§ Aim:
Copy everything from the start of the material down through the line containing "IT, Analytics and GCC (34, 2417)", swapping "Login" for "Sign In" and changing nothing else. Leave the pictures out.
■ ■ ■ ■ ■
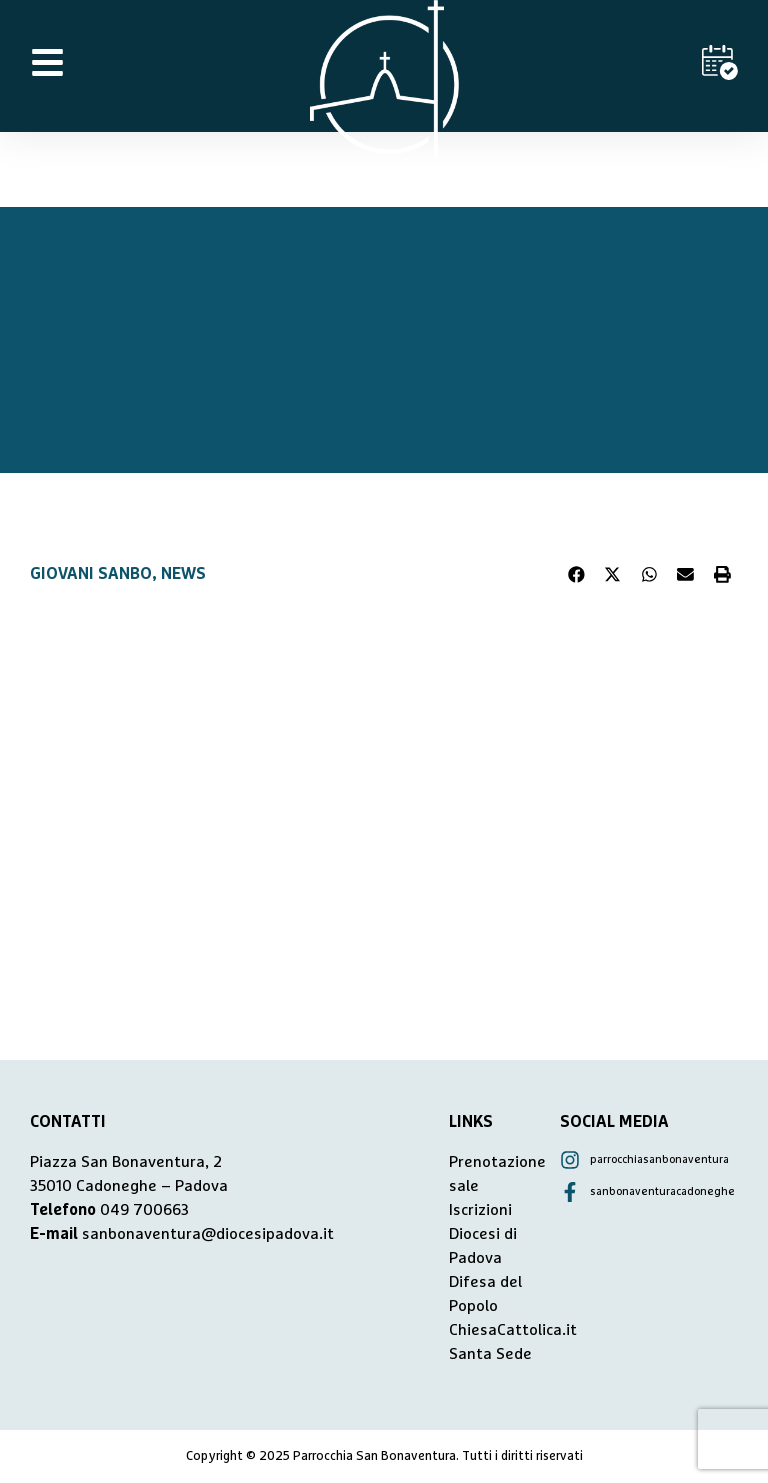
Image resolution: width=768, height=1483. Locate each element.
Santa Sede (490, 1354)
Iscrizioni (480, 1210)
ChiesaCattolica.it (513, 1330)
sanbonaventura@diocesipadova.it (208, 1234)
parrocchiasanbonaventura (659, 1159)
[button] (577, 574)
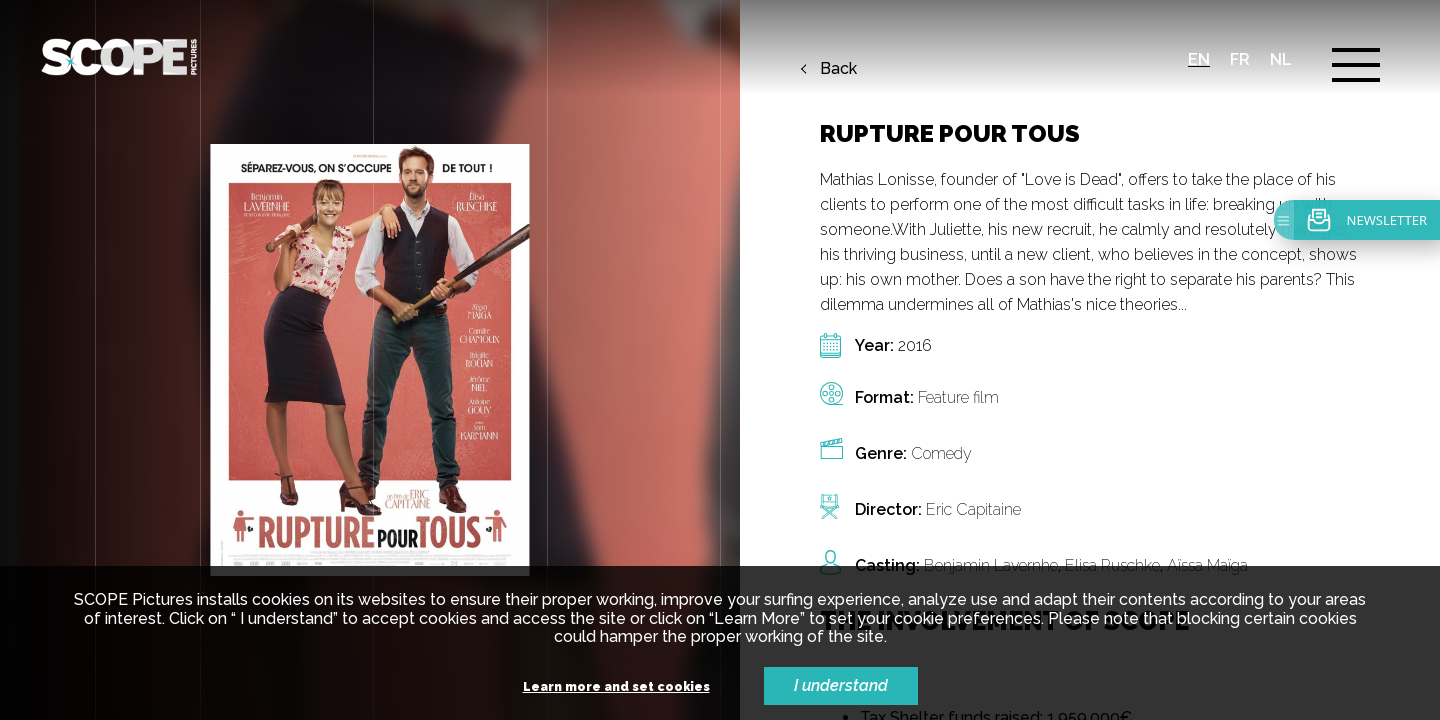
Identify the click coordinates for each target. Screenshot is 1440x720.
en (1199, 59)
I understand (841, 685)
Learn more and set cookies (616, 687)
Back (838, 69)
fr (1240, 59)
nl (1281, 59)
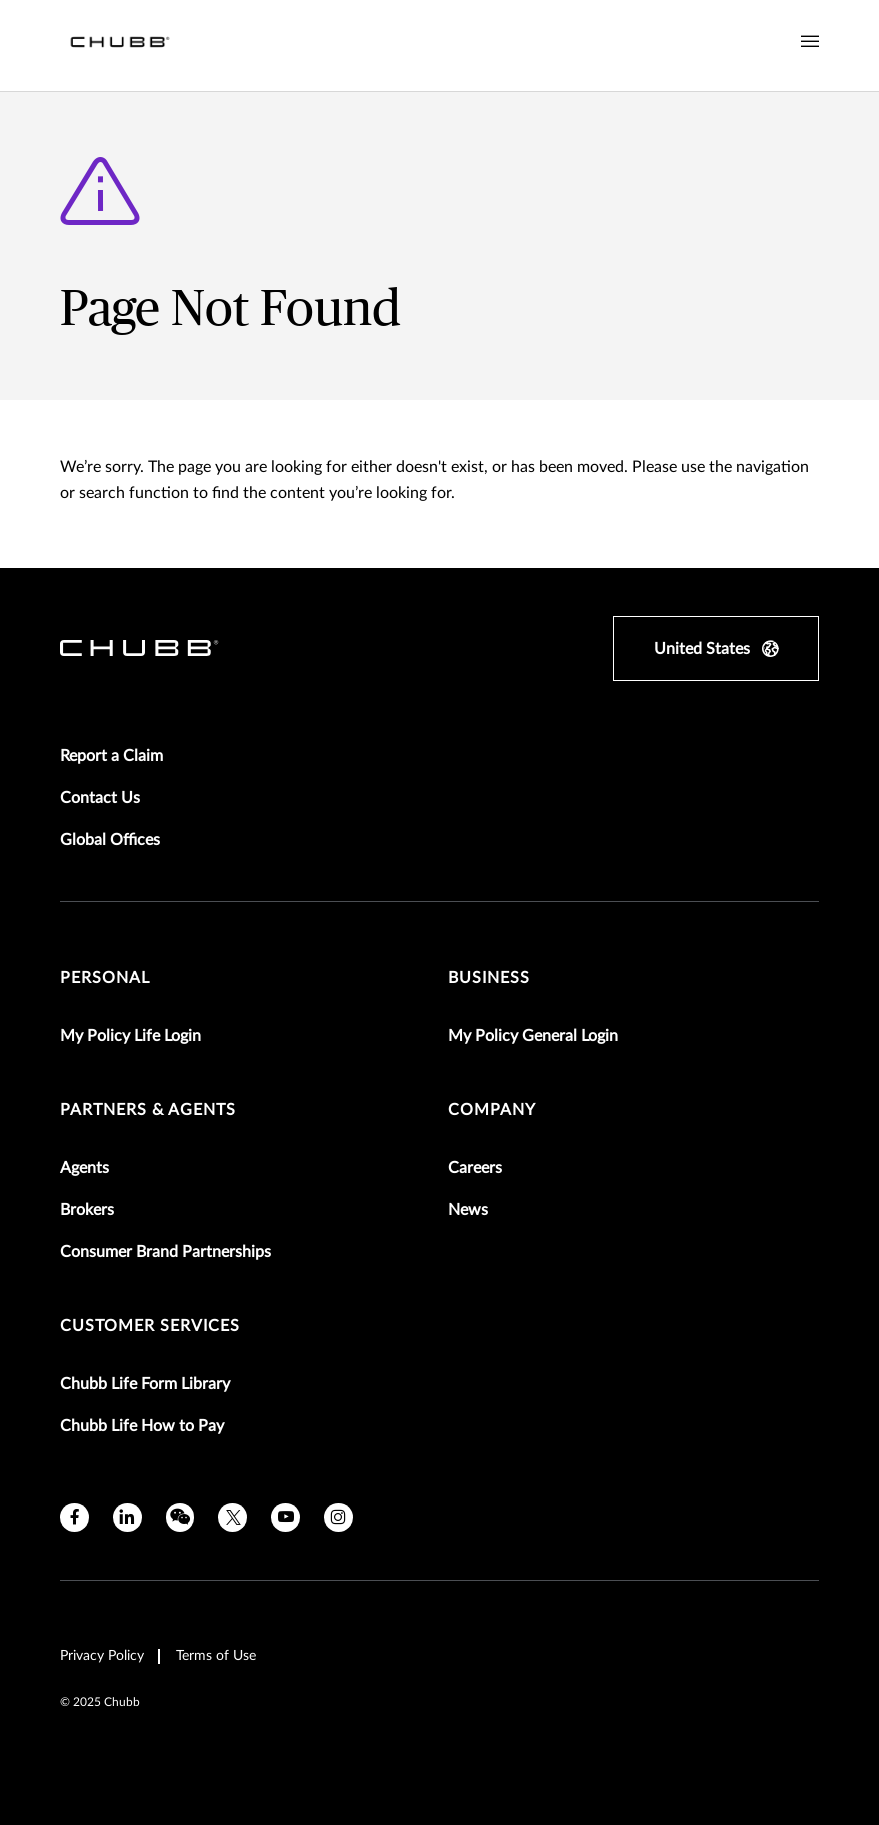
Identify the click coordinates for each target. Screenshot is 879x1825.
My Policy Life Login (130, 1036)
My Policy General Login (533, 1036)
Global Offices (110, 840)
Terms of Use (216, 1656)
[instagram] (338, 1517)
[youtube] (285, 1517)
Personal (105, 978)
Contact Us (100, 798)
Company (492, 1110)
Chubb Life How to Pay (142, 1426)
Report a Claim (111, 756)
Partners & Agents (148, 1110)
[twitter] (232, 1517)
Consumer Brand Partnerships (165, 1252)
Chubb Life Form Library (145, 1384)
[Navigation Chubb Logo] (120, 45)
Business (489, 978)
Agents (84, 1168)
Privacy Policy (102, 1656)
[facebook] (74, 1517)
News (468, 1210)
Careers (475, 1168)
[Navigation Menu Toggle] (810, 42)
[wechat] (180, 1517)
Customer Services (150, 1326)
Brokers (87, 1210)
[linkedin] (127, 1517)
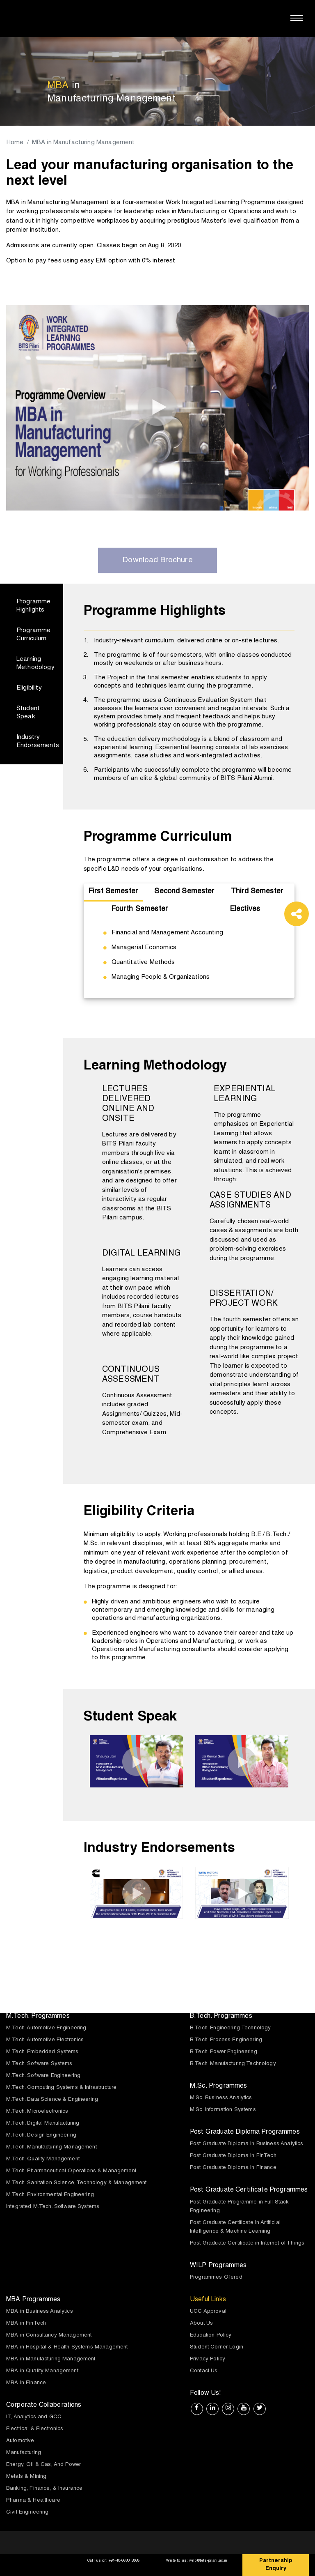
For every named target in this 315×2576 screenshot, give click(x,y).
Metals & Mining (26, 2477)
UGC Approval (208, 2312)
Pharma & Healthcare (33, 2501)
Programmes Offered (216, 2278)
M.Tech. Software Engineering (43, 2076)
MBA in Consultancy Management (48, 2336)
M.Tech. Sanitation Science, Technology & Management (76, 2183)
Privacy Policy (207, 2359)
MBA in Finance (26, 2383)
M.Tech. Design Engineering (41, 2136)
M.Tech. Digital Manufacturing (42, 2124)
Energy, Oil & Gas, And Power (43, 2465)
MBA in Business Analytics (39, 2312)
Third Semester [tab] (257, 892)
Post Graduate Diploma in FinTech (233, 2156)
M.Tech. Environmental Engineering (50, 2195)
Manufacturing (23, 2453)
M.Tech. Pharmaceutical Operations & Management (71, 2171)
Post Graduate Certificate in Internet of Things (247, 2244)
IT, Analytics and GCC (34, 2417)
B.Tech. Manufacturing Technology (233, 2064)
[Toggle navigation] (296, 18)
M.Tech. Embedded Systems (42, 2052)
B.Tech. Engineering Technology (230, 2028)
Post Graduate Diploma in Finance (233, 2168)
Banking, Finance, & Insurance (44, 2489)
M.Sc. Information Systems (223, 2110)
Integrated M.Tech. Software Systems (52, 2207)
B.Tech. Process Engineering (226, 2040)
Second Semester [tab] (185, 892)
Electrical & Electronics (35, 2429)
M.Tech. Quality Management (43, 2159)
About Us (201, 2324)
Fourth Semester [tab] (139, 909)
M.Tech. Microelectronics (37, 2112)
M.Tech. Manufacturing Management (51, 2147)
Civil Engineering (27, 2513)
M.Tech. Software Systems (39, 2064)
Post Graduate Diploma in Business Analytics (246, 2144)
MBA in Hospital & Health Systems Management (67, 2348)
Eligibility (29, 688)
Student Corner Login (216, 2348)
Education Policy (210, 2336)
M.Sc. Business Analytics (221, 2098)
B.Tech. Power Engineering (223, 2052)
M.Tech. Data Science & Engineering (52, 2100)
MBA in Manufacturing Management (51, 2359)
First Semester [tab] (113, 892)
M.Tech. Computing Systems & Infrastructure (61, 2088)
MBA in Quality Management (42, 2371)
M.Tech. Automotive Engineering (46, 2028)
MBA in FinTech (26, 2324)
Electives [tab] (245, 909)
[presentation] (75, 1760)
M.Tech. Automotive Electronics (45, 2040)
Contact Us (204, 2371)
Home (15, 143)
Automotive (20, 2441)
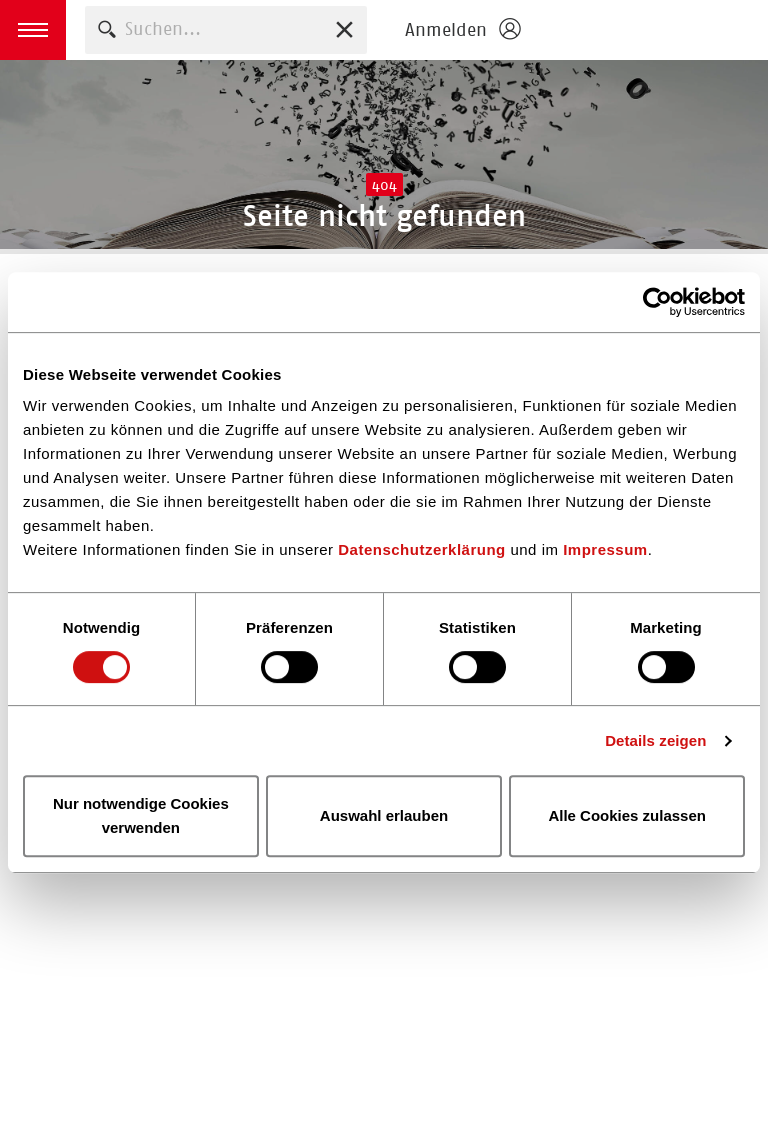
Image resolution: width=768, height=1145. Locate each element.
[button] (33, 30)
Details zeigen (655, 740)
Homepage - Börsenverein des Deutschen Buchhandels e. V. (650, 30)
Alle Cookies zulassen (627, 815)
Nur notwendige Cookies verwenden (141, 815)
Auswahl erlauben (384, 815)
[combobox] (226, 29)
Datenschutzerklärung (422, 549)
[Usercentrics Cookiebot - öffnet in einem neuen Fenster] (657, 302)
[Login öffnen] (462, 30)
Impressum (605, 549)
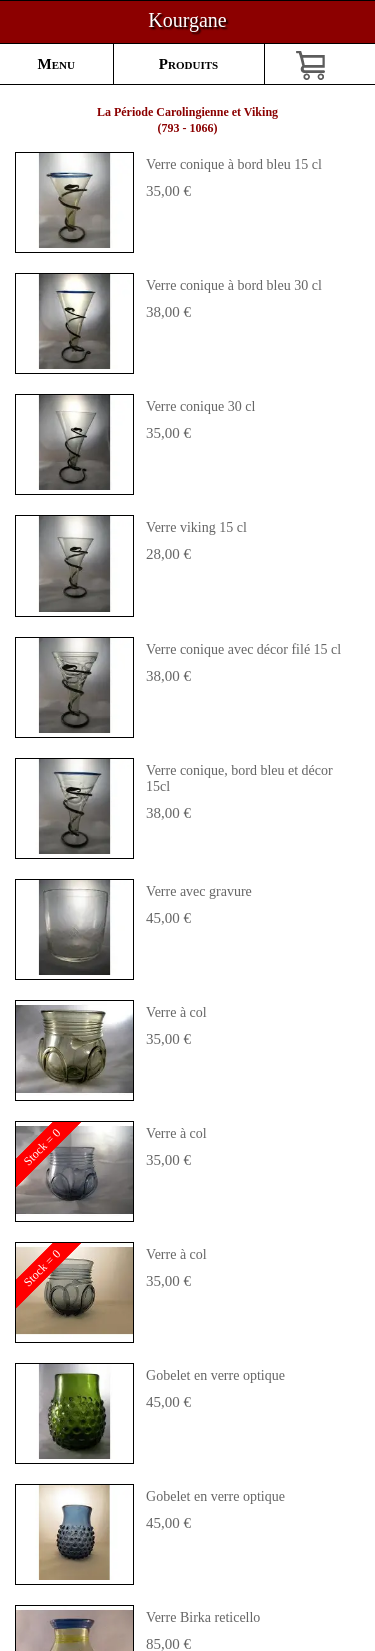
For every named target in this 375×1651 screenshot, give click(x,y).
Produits (188, 64)
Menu (56, 64)
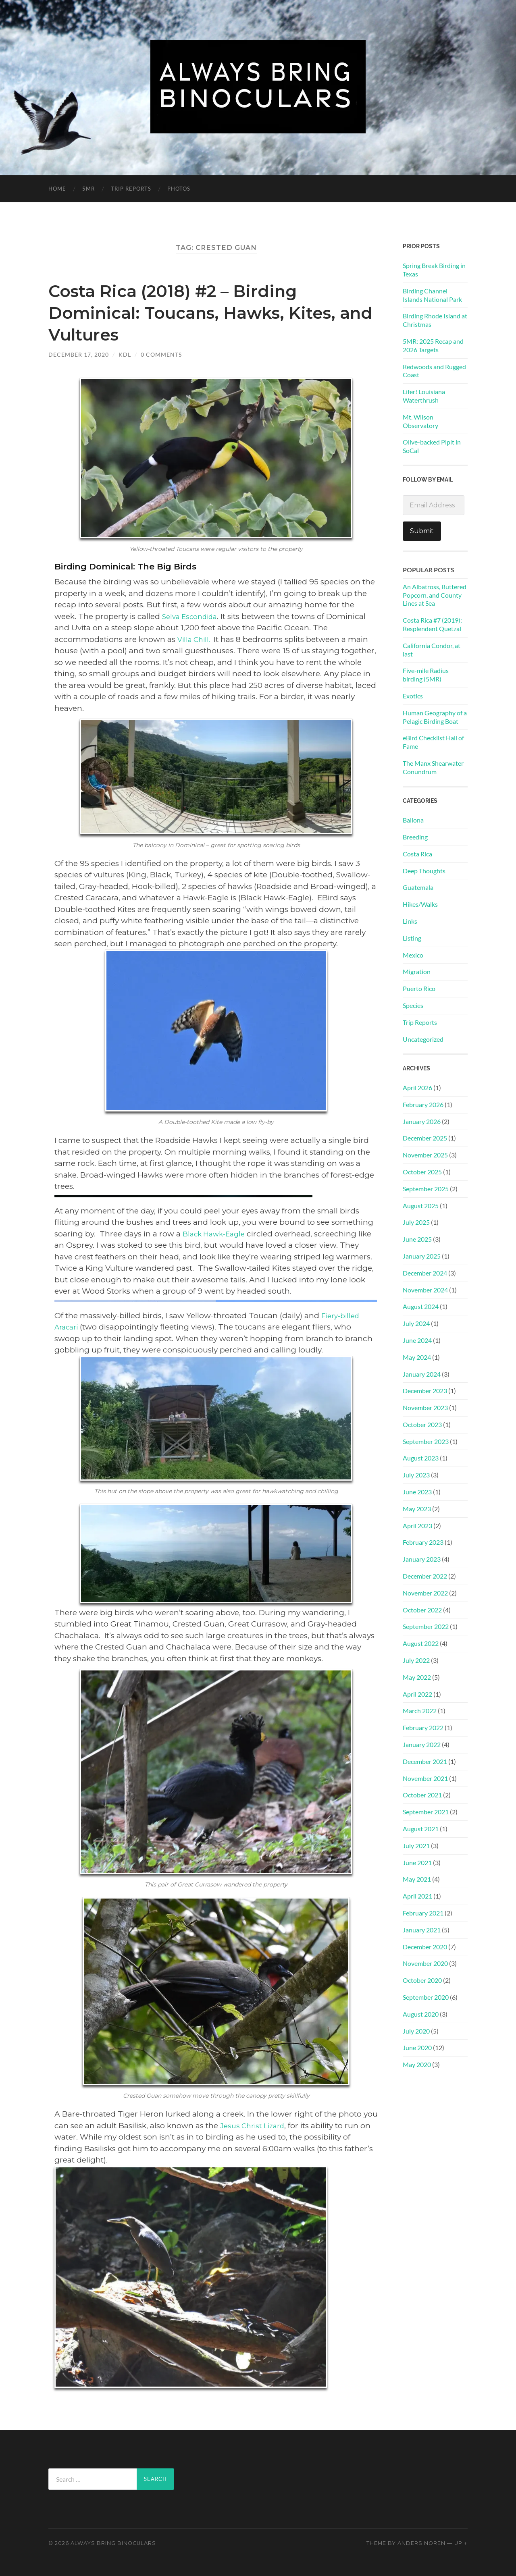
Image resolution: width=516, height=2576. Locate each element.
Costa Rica (417, 854)
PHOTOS (178, 188)
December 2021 (425, 1761)
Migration (417, 971)
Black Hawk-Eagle (217, 1233)
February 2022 (423, 1727)
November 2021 (425, 1778)
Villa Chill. (196, 639)
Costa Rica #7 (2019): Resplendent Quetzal (432, 624)
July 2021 (416, 1845)
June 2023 (417, 1492)
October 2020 (422, 1980)
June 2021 (417, 1862)
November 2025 (425, 1155)
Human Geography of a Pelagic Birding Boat (435, 717)
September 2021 (426, 1812)
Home (57, 188)
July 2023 (416, 1475)
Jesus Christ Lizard (255, 2125)
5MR (88, 188)
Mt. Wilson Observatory (420, 421)
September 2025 (426, 1188)
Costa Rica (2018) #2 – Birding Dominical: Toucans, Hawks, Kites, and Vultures (207, 312)
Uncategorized (423, 1039)
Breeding (415, 837)
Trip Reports (131, 188)
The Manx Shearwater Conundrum (433, 767)
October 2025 (422, 1172)
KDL (125, 354)
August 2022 (421, 1643)
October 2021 (422, 1795)
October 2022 (422, 1610)
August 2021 (421, 1828)
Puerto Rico (419, 988)
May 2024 (417, 1357)
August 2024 (421, 1306)
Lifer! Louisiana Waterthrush (424, 396)
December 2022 (425, 1576)
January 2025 (422, 1256)
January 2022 (422, 1744)
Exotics (413, 696)
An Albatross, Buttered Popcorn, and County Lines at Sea (434, 595)
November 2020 (425, 1963)
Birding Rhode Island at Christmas (435, 320)
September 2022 (426, 1626)
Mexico (413, 955)
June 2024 (417, 1340)
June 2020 (417, 2047)
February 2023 (423, 1542)
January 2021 (422, 1930)
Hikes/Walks (420, 904)
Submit (422, 531)
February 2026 (423, 1104)
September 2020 (426, 1997)
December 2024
■ ■ ■ ■ ■
§ Full response:
Image resolution: width=768, height=1483. Locate each element.
Santa Sede (490, 1354)
Iscrizioni (480, 1210)
ChiesaCattolica.it (513, 1330)
sanbonaventura@diocesipadova.it (208, 1234)
parrocchiasanbonaventura (659, 1159)
[button] (577, 574)
Identify the click coordinates for each target. Screenshot is 1440x720.
en (1199, 59)
I understand (841, 685)
Learn more and set cookies (616, 687)
Back (838, 69)
fr (1240, 59)
nl (1281, 59)
Identify the click coordinates for each target. Screenshot is 879x1825.
My Policy Life Sign In (130, 1036)
My Policy General Sign In (533, 1036)
Global Offices (110, 840)
Terms of Use (216, 1656)
[instagram] (338, 1517)
[youtube] (285, 1517)
Personal (105, 978)
Contact Us (100, 798)
Company (492, 1110)
Chubb Life How to Pay (142, 1426)
Report a Claim (111, 756)
Partners & Agents (148, 1110)
[twitter] (232, 1517)
Consumer Brand Partnerships (165, 1252)
Chubb Life Form Library (145, 1384)
[Navigation Chubb Logo] (120, 45)
Business (489, 978)
Agents (84, 1168)
Privacy Policy (102, 1656)
[facebook] (74, 1517)
News (468, 1210)
Careers (475, 1168)
[Navigation Menu Toggle] (810, 42)
[wechat] (180, 1517)
Customer Services (150, 1326)
Brokers (87, 1210)
[linkedin] (127, 1517)
For every named target in this 315×2576 screenshot, give click(x,y).
Metals & Mining (26, 2477)
UGC Approval (208, 2312)
Pharma & Healthcare (33, 2501)
Programmes Offered (216, 2278)
M.Tech. Software Engineering (43, 2076)
MBA in Consultancy Management (48, 2336)
M.Tech. Sanitation Science, Technology & Management (76, 2183)
Privacy Policy (207, 2359)
MBA in Finance (26, 2383)
M.Tech. Design Engineering (41, 2136)
M.Tech. Digital Manufacturing (42, 2124)
Energy, Oil & Gas, And Power (43, 2465)
MBA in Business Analytics (39, 2312)
Third Semester [tab] (257, 892)
Post Graduate Diploma in FinTech (233, 2156)
M.Tech. Environmental Engineering (50, 2195)
Manufacturing (23, 2453)
M.Tech. Pharmaceutical Operations & Management (71, 2171)
Post Graduate Certificate in Internet of Things (247, 2244)
IT, Analytics and GCC (34, 2417)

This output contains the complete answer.